India Knight, in the Sunday Times, says the various pleas for the installation - which has been at the Tower since August - to remain in place longer are "childish".
"The whole installation is about transience and loss; making it about permanence and our own delight in the symbolism of ceramic flowers would turn it into something else altogether and gradually strip it of meaning.
"It's wonderful that so many tourists saw them but the poppies were not conceived as a tourist attraction... the poppies aren't there to give us something pleasing to look at - an aesthetic treat before heading off to an evening out," she contends.

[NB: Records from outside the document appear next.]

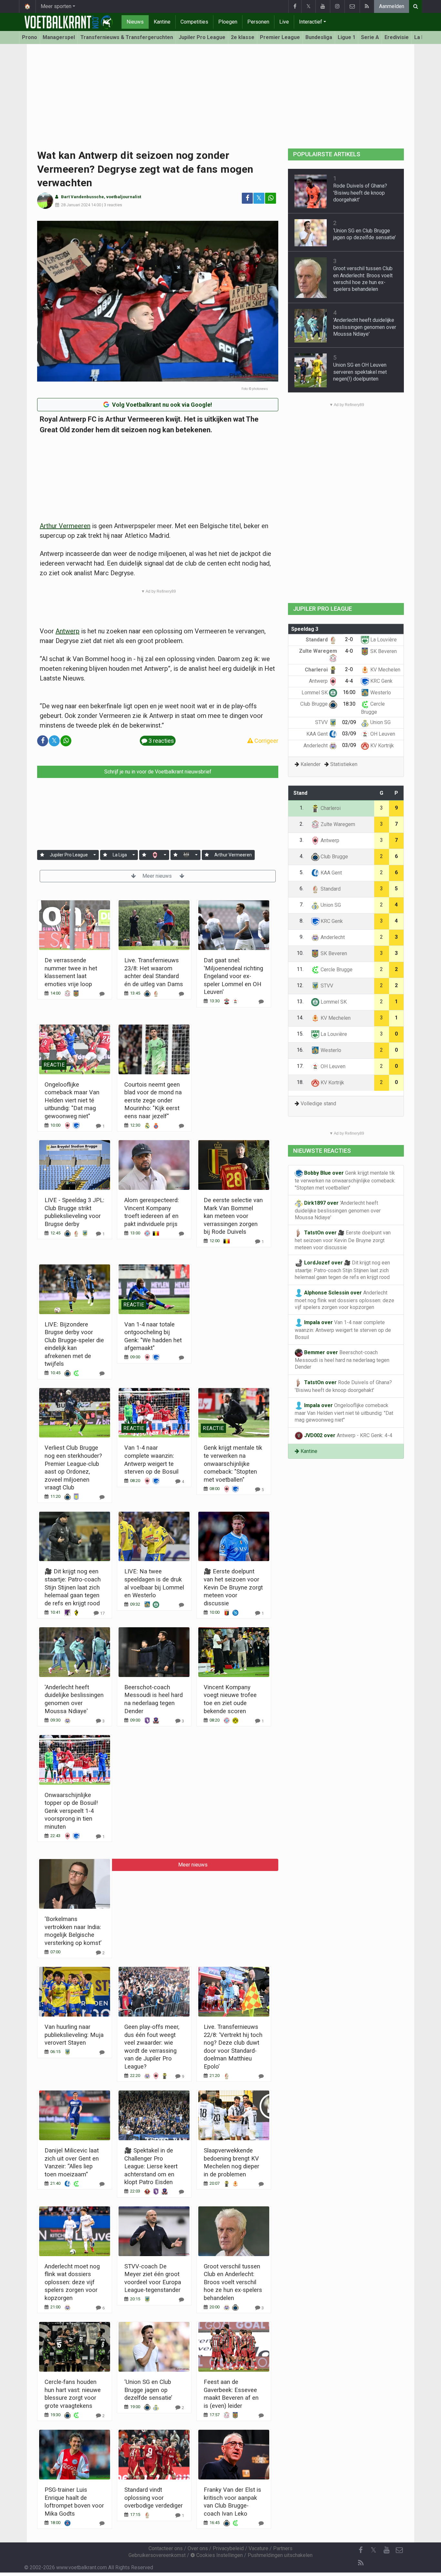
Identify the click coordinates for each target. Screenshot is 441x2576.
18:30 (349, 704)
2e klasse (242, 37)
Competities (194, 22)
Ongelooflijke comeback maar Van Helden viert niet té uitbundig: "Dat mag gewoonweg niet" (72, 1100)
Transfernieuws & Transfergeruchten (126, 37)
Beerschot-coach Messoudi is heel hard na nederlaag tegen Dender (342, 1359)
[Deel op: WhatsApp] (270, 198)
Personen (258, 22)
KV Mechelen (384, 670)
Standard (317, 640)
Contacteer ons (166, 2548)
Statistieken (343, 764)
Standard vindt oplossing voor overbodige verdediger (153, 2497)
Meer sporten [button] (56, 6)
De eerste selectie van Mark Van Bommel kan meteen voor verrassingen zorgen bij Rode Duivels (233, 1216)
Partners (282, 2548)
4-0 (349, 651)
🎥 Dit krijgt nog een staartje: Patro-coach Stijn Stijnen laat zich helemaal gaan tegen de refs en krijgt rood (73, 1587)
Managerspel (59, 37)
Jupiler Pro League (202, 37)
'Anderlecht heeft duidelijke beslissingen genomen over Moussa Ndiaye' (364, 327)
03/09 (349, 734)
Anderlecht (316, 745)
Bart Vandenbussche (82, 196)
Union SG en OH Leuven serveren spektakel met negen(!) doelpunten (360, 372)
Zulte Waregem (337, 824)
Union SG (380, 722)
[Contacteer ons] (352, 6)
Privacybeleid (228, 2548)
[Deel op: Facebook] (247, 198)
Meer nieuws (157, 876)
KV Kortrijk (381, 745)
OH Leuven (382, 734)
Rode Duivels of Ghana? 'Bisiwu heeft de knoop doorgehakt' (360, 193)
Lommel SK (315, 693)
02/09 (349, 722)
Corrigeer (265, 740)
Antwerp (67, 631)
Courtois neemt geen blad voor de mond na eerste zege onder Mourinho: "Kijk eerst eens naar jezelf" (153, 1100)
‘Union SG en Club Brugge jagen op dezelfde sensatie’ (148, 2389)
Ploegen (227, 22)
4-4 (349, 681)
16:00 (349, 692)
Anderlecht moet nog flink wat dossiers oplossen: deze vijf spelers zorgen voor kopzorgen (72, 2282)
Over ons (198, 2548)
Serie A (370, 37)
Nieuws (135, 22)
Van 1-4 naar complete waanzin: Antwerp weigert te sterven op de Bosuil (343, 1329)
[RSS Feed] (367, 6)
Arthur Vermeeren (65, 526)
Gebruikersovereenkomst (157, 2555)
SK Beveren (383, 651)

Elsewhere in the paper, critic AA Gill calls the poppies "impressive" but " curiously bland" and says that the nation's permanent war memorials make a "more moving" evocation of sacrifice.
This blogger always tries to bring you a flavour of some of the lighter stories in the newspapers and this Sunday there are all sorts of them.
Have you done anything that has made you feel stupid recently?
Well fear not, because the Sunday Times says you may have just caught a virus from green algae.
The paper reports research from America which has found a virus in some human brains that seems to affect thinking power "including spatial awareness and attention span".
The virus - ATCV-1, usually found only in the water-dwelling slime - is infectious and was detected in 40 of the 92 people scanned in the study.
Talking of green slime, the Sunday People reports an unusual Christmas treat that may make some recoil.
The paper reports that Marks & Spencer are selling sprout juice to "wash down your turkey and roast spuds".
Other unusual festive offerings the paper has found in supermarkets this year, include Sainsbury's popping candy chocolate spread, Iceland's duck in doughnuts, and Tesco's pigs-in-blanket flavour crisps.
From food that divides opinion, to a politician who does - but not in Siberia.
The Sun on Sunday claims "cabinet heavyweight" Eric Pickles has become an unlikely cult heartthrob in the Russian city of Novosibirsk.
The communities secretary is "bombarded" with requests for signed photos from female admirers from the university city - which he has never visited.
But the no-nonsense Yorkshireman, has now requested civil servants in his department to delete such requests, to save government money on postage.
One political figure who has been kicked out in the cold, according to the Mail on Sunday, is Number 11 Downing Street's cat.
The paper reports that George Osborne has sent Freya the cat to live with a party worker from Kent after the feline "lost a battle for his affections" with his Bichon Frise dog, Lola.
Freya - who looks frankly terrifying in the paper's picture - was scaring Lola, an "insider" tells the Mail.
However Mr Osborne's staff said it was the tabby's propensity to roam - often turning up miles away, south of the Thames - that convinced the chancellor to let her go.
The paper notes that Freya had been involved in a well-publicised fight with David Cameron's cat, Larry.
It must be the right time of year for political cat-fights.